With regards to when and when not to use typed throws there’s also a long and detailed historical post that drills down into specifics that largely arrives at the same conclusions reached in the proposal: in most cases it’s probably better to throw any Error
, but, reluctantly, it’s needed for certain use cases.
I feel the current proposal does a good job of summarising the cases where it’s needed. i.e. generic expressivity, embedded/real-time applications. But maybe could benefit from examples where you shouldn’t use typed throws. i.e. most places.
One particular use case that stood out for me as something that may benefit from highlighting as an anti-pattern was using typed throws to encode a makeshift call stack, i.e. creating a breadcrumb trail up the call-stack through the use of typed, nested errors.
Now, while this is a perfectly valid use case (having something akin to a stack trace to diagnose exactly where something might have gone awry is a useful thing) perhaps providing a lower friction community-blessed alternative (i.e. consistent across third party modules) would go someways to eliminating this potential anti-pattern.
How this would manifest, I don’t know.

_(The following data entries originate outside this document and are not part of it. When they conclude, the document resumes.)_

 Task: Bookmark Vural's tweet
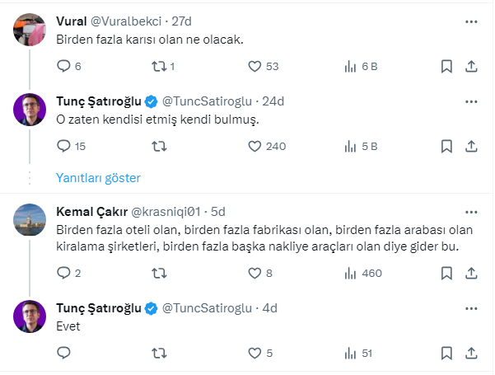pos(446,66)
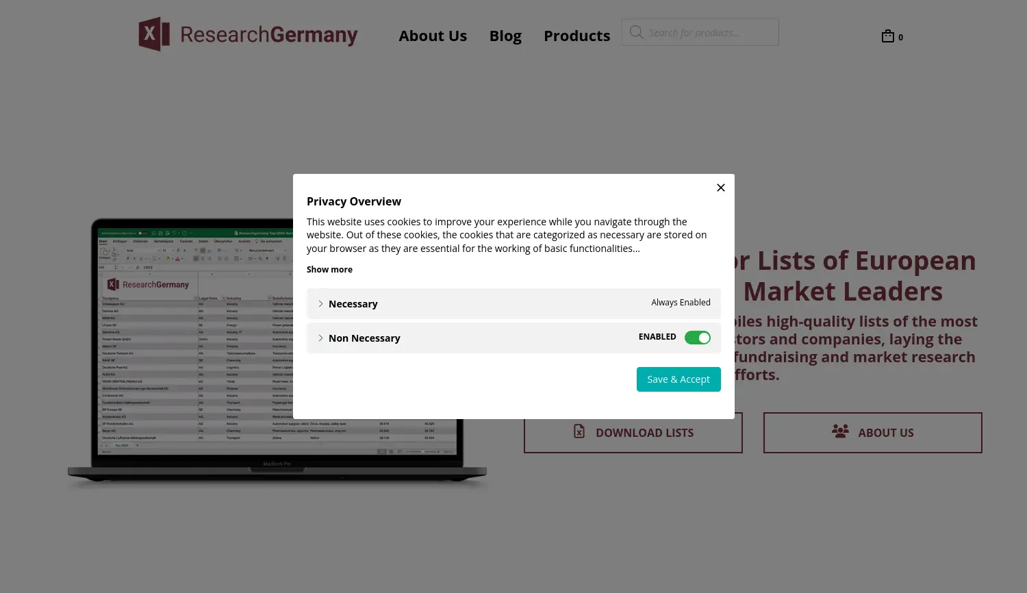Open the shopping bag cart icon

coord(888,36)
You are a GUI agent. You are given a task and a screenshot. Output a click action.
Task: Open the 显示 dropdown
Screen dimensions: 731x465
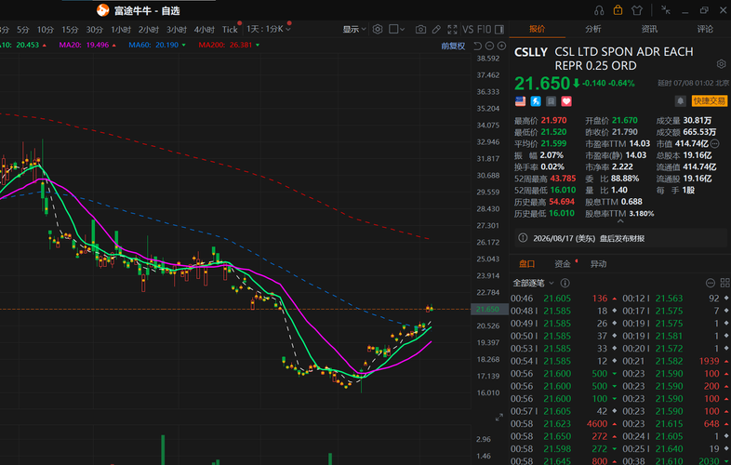354,29
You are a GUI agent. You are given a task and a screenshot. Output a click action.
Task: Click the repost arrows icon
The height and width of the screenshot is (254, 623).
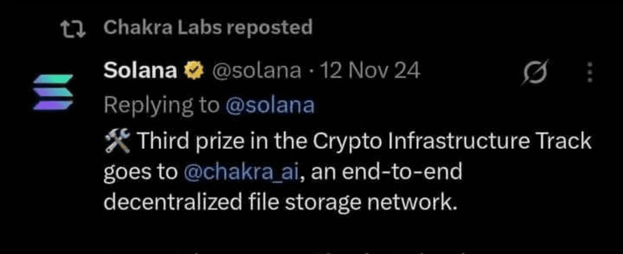(x=73, y=28)
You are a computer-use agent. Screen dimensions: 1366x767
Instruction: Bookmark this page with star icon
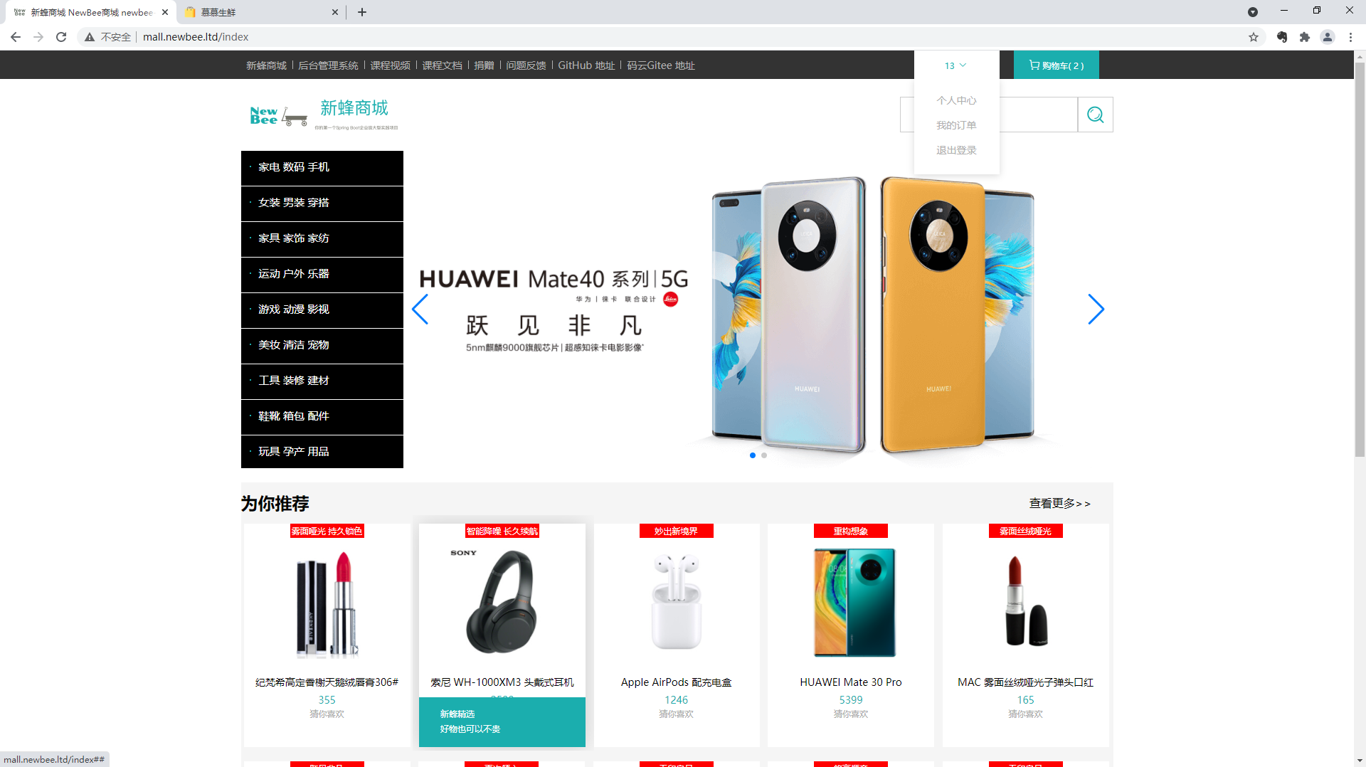coord(1254,37)
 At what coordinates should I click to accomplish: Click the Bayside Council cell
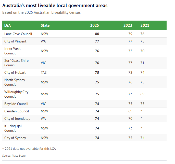tap(16, 104)
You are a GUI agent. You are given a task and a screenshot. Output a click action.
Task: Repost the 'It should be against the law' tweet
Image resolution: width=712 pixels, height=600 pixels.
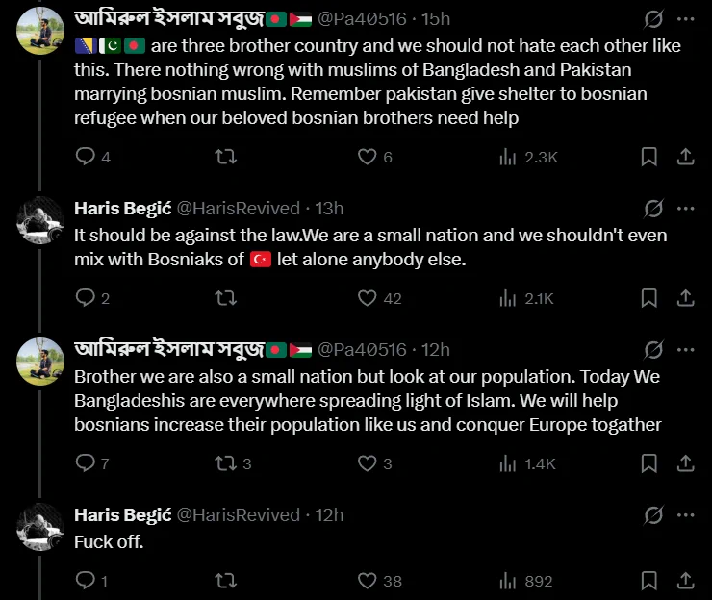(226, 298)

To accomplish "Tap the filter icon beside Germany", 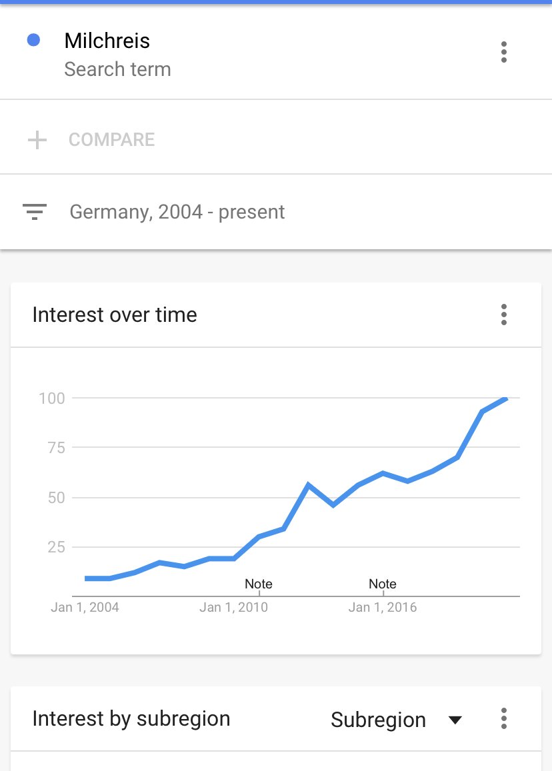I will coord(35,212).
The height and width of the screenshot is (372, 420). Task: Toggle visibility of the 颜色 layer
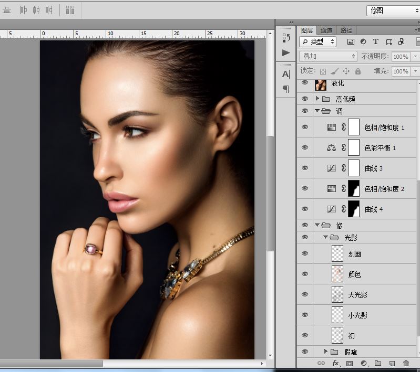[x=304, y=274]
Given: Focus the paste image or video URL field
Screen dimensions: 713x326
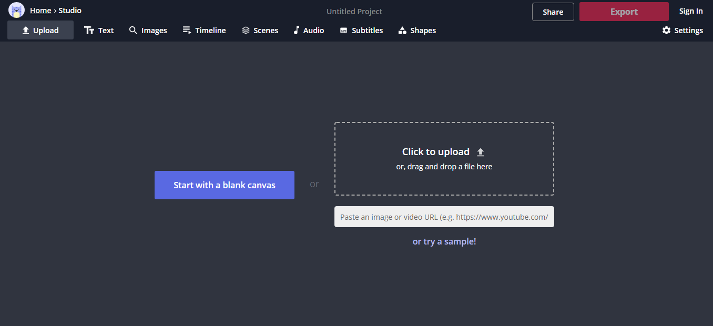Looking at the screenshot, I should pyautogui.click(x=444, y=217).
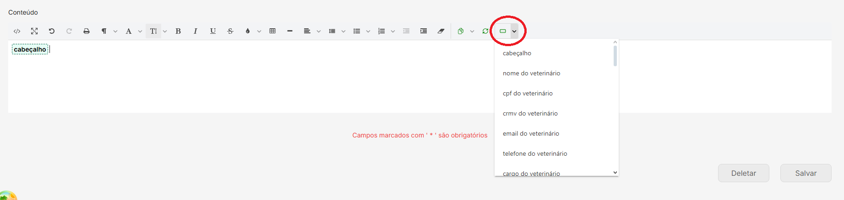This screenshot has height=200, width=844.
Task: Undo the last edit
Action: [x=52, y=31]
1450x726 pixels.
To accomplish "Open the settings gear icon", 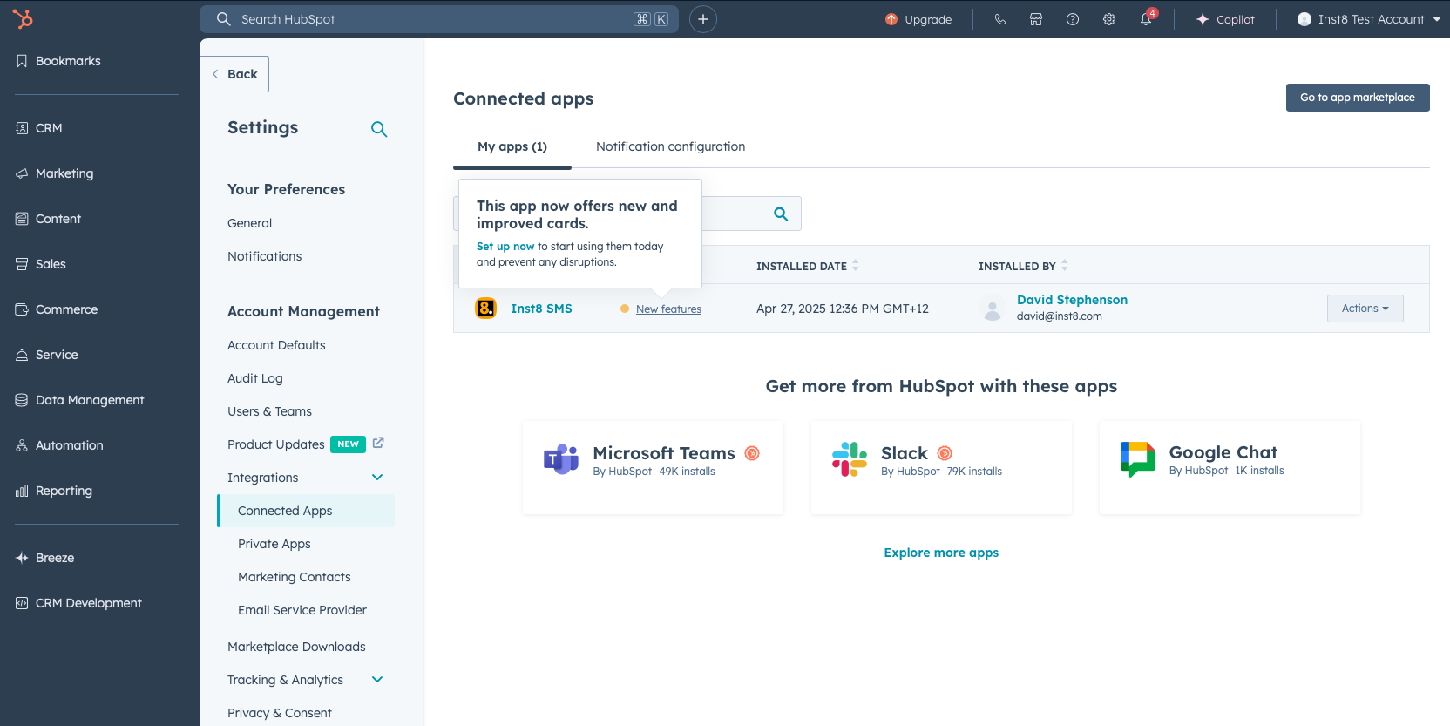I will [1109, 19].
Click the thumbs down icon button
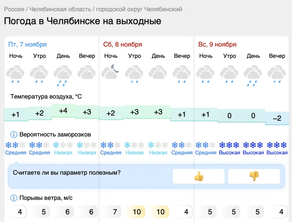This screenshot has height=222, width=292. pyautogui.click(x=254, y=176)
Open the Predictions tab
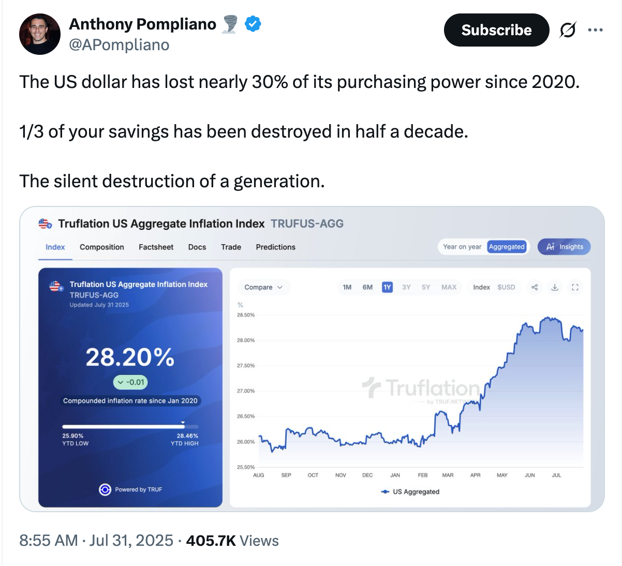This screenshot has height=566, width=622. [x=275, y=247]
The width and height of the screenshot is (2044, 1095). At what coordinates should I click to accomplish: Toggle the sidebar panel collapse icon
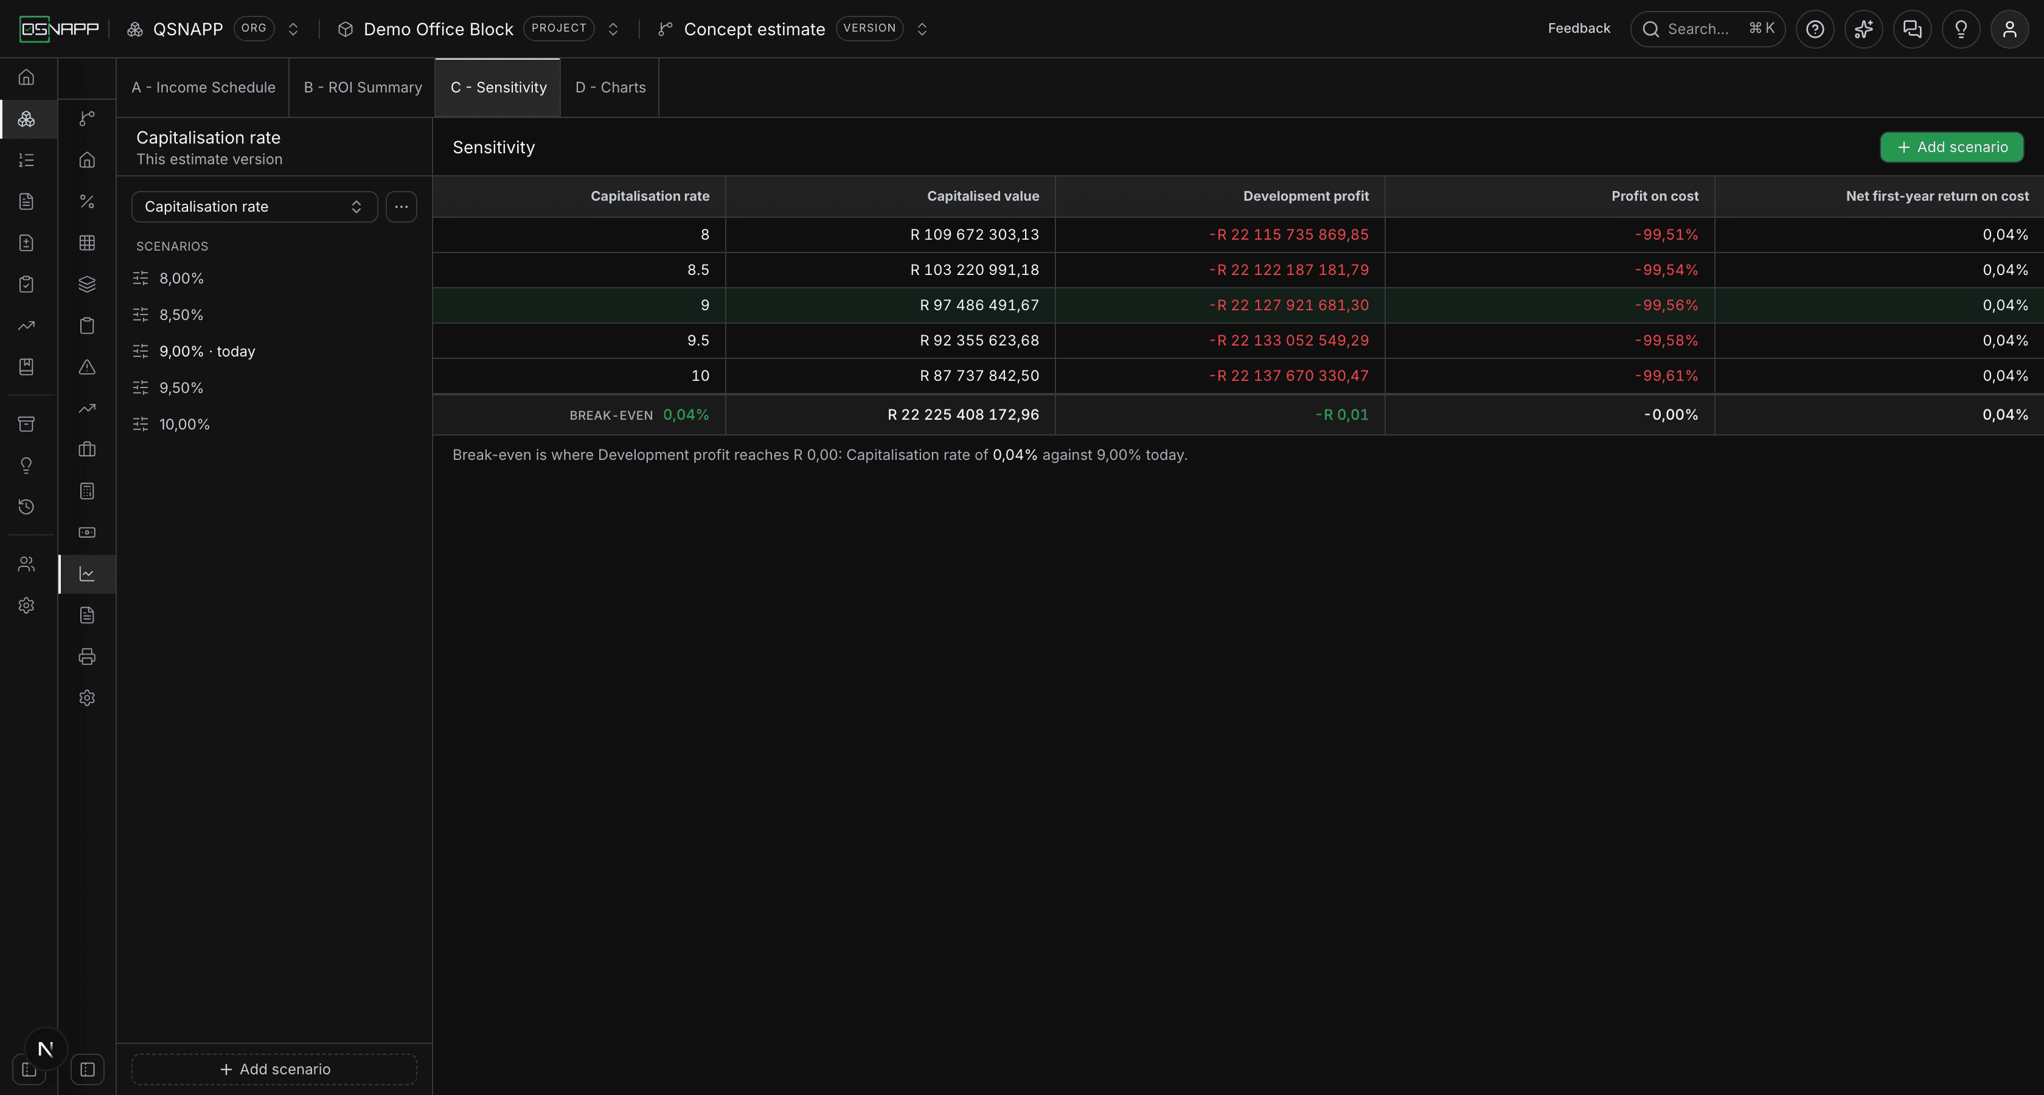(87, 1069)
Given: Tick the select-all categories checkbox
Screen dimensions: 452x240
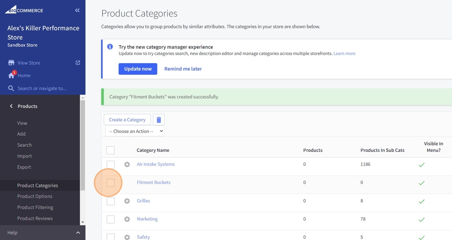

One option could be to include a Foundation Error type which does include a underlyingError: any Error?
property, or another could be something enabled by the runtime, maybe by some top-level annotation, which facilitates the accumulation of a stack trace equivalent up each of the ‘throw’ sites.
Something else that will help greatly with this is the approval of SE-0409: If a module imports a third-party module internally, they’ll be nudged when they accidentally ‘encode the dependency tree’ by including a third-party Error type as a part of their own public Error.
Now, all of this might sound a little prescriptive, but personally that’s something I appreciate in a language. It’s liberating to have one ‘blessed’ way of doing things rather than needing to learn dozens of equally clever alternatives. The smaller surface area is a boon to creativity.